Example of Cinpy-wrapped C function in python
fibc=cinpy.defc(
"fib",
ctypes.CFUNCTYPE(ctypes.c_int,ctypes.c_int),
"""
int fib(int x) {
if (x<=1) return 1; return fib(x-1)+fib(x-2); } """)


Security
In case mobile agents move around on the cloud it is nice to know that the agent you receive is from a known source (yourself), this can e.g. be done using ezPyCrypto's signString() to sign the agent source and then use verifyString() methods on the signed agent source code together with its signature to check the origin of the agent (assuming the signer's public key is available on the receiving end).

disclaimer: this posting (and all others on this blog) only represents my personal views.

Wednesday, December 3, 2008

cinpy - or C in Python

cinpy is a tool where you can write C code in your Python code (with the help of ctypes - included in modern Python versions). When you execute your python program the C code is compiled on the fly using Tiny C Compiler (TCC).
In this posting I will describe:
1) installation and testing cinpy
2) a simple benchmark (c-in-py vs python)
3) compare performance with gcc (c-in-py vs gcc)
4) measure cinpy (on-the-fly) compilation time
5) how to dynamically change cinpy methods

1. How to install and try cinpy (note: also found in cinpy/tcc README files)
1) download, uncompress and compile TCC
./configure
make
make install
gcc -shared -Wl,-soname,libtcc.so -o libtcc.so libtcc.o

2) download, uncompress and try cinpy
cp ../tcc*/*.so .
python cinpy_test.py  # you may have to comment out or install psyco 

2. Sample performance results (on a x86 linux box):

python cinpy_test.py
Calculating fib(30)...
fibc : 1346269 time: 0.03495 s
fibpy: 1346269 time: 2.27871 s
Calculating for(1000000)...
forc : 1000000 time: 0.00342 s
forpy: 1000000 time: 0.32119 s

Using cinpy for fibc (Fibonacci) method was ~65 times faster than fibpy, and and cinpy for forc (loop) was ~93 times faster than forpy, not bad.

3. How does cinpy (compiled with tcc) compare to gcc performance?
Copying the C fib() method and calling it with main program
$ time fibgcc


fib(30) = 1346269

real    0m0.016s
user    0m0.020s
sys     0m0.000s


GCC gives roughly twice as fast code as cinpy/tcc (0.034/0.016). 

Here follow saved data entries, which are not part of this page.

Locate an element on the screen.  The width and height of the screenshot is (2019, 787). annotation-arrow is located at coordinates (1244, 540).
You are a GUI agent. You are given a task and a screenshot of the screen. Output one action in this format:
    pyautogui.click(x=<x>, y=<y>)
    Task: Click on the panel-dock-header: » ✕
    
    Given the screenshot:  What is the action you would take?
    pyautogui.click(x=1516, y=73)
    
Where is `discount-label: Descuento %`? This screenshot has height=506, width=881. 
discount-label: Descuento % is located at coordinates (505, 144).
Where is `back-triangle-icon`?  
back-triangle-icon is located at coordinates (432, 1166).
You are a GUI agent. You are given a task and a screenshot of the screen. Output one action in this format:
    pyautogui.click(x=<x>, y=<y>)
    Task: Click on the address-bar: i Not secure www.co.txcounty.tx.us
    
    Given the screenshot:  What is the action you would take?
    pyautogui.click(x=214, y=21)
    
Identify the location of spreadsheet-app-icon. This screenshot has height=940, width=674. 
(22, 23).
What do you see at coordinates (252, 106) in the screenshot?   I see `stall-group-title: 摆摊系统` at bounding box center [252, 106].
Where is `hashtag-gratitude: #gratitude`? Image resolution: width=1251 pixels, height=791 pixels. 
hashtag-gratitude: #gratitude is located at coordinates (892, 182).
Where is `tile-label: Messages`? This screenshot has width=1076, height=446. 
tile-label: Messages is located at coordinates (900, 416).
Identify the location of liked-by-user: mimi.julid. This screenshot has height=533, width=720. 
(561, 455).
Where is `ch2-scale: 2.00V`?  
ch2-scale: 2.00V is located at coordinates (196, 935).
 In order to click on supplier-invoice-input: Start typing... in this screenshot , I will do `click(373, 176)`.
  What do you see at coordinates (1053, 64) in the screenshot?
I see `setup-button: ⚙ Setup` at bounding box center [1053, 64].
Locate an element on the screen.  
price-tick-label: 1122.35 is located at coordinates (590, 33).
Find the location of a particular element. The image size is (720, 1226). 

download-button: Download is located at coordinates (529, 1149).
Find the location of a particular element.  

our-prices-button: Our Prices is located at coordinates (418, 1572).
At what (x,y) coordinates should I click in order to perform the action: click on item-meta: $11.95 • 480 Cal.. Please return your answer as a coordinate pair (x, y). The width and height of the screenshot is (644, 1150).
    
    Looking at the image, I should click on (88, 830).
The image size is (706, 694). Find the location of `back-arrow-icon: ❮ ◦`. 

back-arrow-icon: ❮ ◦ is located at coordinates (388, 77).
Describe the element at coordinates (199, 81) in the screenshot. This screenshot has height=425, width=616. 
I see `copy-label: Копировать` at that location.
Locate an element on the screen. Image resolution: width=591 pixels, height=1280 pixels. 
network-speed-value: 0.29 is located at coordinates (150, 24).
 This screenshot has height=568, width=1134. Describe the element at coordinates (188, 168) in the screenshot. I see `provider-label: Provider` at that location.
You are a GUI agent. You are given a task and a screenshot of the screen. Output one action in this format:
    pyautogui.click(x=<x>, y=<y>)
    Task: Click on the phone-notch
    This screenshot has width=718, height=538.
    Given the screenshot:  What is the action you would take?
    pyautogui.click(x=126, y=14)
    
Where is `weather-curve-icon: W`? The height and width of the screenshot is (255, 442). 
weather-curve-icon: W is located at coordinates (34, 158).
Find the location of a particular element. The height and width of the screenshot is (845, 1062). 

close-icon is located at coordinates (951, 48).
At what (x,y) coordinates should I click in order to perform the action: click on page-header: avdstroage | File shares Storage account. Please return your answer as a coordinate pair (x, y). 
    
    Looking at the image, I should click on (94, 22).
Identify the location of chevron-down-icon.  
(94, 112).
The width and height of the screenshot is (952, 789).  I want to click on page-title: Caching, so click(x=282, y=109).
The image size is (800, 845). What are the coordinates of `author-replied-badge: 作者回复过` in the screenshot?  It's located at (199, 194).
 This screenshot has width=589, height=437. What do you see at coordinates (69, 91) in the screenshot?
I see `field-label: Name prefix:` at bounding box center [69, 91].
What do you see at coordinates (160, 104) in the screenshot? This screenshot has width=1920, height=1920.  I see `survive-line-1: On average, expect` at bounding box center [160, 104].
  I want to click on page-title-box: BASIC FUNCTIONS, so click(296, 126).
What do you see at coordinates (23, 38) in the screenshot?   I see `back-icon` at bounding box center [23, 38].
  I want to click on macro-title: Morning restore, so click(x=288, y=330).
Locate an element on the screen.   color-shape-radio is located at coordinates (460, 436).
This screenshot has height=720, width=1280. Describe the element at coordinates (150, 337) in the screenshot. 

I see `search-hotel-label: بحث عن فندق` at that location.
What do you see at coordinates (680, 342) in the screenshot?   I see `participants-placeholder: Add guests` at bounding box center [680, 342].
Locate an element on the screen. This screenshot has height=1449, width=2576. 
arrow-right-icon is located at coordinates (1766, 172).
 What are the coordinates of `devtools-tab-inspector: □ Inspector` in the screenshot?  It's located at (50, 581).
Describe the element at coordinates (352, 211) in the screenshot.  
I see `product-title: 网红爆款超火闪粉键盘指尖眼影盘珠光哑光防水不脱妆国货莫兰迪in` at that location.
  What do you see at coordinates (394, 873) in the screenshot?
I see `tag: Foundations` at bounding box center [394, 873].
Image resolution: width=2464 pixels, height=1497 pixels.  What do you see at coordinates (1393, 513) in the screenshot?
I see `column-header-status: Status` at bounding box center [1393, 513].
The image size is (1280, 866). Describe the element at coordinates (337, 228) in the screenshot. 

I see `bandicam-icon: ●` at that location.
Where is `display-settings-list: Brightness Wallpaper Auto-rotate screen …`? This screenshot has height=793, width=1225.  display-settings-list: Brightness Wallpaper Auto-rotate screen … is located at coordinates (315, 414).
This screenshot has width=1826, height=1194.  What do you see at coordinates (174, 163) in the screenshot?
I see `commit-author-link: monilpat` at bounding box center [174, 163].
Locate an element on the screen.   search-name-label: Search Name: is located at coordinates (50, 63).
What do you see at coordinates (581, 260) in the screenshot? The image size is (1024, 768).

4. How long time does it take for tcc to on-the-fly compile cinpy methods?


#!/usr/bin/env python
# cinpy_compile_performance.py
import ctypes
import cinpy
import time
t=time.time
t0 = t()
fibc=cinpy.defc(
     "fib",
     ctypes.CFUNCTYPE(ctypes.c_int,ctypes.c_int),
     """
     int fib(int x) {
       if (x<=1) return 1;
       return fib(x-1)+fib(x-2);
     }
     """)
t1 = t()
print "Calculating fib(30)..."
sc,rv_fibc,ec=t(),fibc(30),t()
print "fibc :",rv_fibc,"time: %6.5f s" % (ec-sc)
print "compilation time = %6.5f s" % (t1-t0)

python cinpy_compile_performance.py

Calculating fib(30)...
fibc: 1346269 time: 0.03346 s
compilation time: 0.00333 s


So compilation (and linking) time is about 3.3ms, which is reasonably good, not a lot of overhead! (note: TCC is benchmarked to compile, assemble and link 67MB of code in 2.27s)


5. "Hot-swap" replacement of cinpy code?
Let us assume you have a system with a "pareto" situation, i.e. 80-99% of the code doesn't need be fast (written in Python), but 1-20% need to be really high performance (and written in C using cinpy), and that you need to frequently change the high performing code, can that be done? Examples of such a system could be mobile (software) agents.


Sure, all you need to do is wrap your cinpy definition as a string and run exec on it, like this:

origmethod="""
fibc=cinpy.defc("fib",ctypes.CFUNCTYPE(ctypes.c_int,ctypes.c_int),
          '''
          int fib(int x) {
              if (x<=1) return 1;
              return fib(x-1)+fib(x-2);
          }
          ''')
"""
# add an offset to the Fibonacci method
alternatemethod = origmethod.replace("+", "+998+")
print alternatemethod
# alternatemethod has replaces origmethod with exec(alternatemethod)
print fibc(2) # = 1000
Conclusion:
cinpy ain't bad.

Remark: depending on the problem you are solving (e.g. if it is primarily network IO bound and not CPU bound) , becoming 1-2 orders of magnitude faster (cinpy vs pure python) is probably fast enough (CPU wise), the doubling from GCC may not matter (since network IO wise Python performs quite alright, e.g. with Twisted ).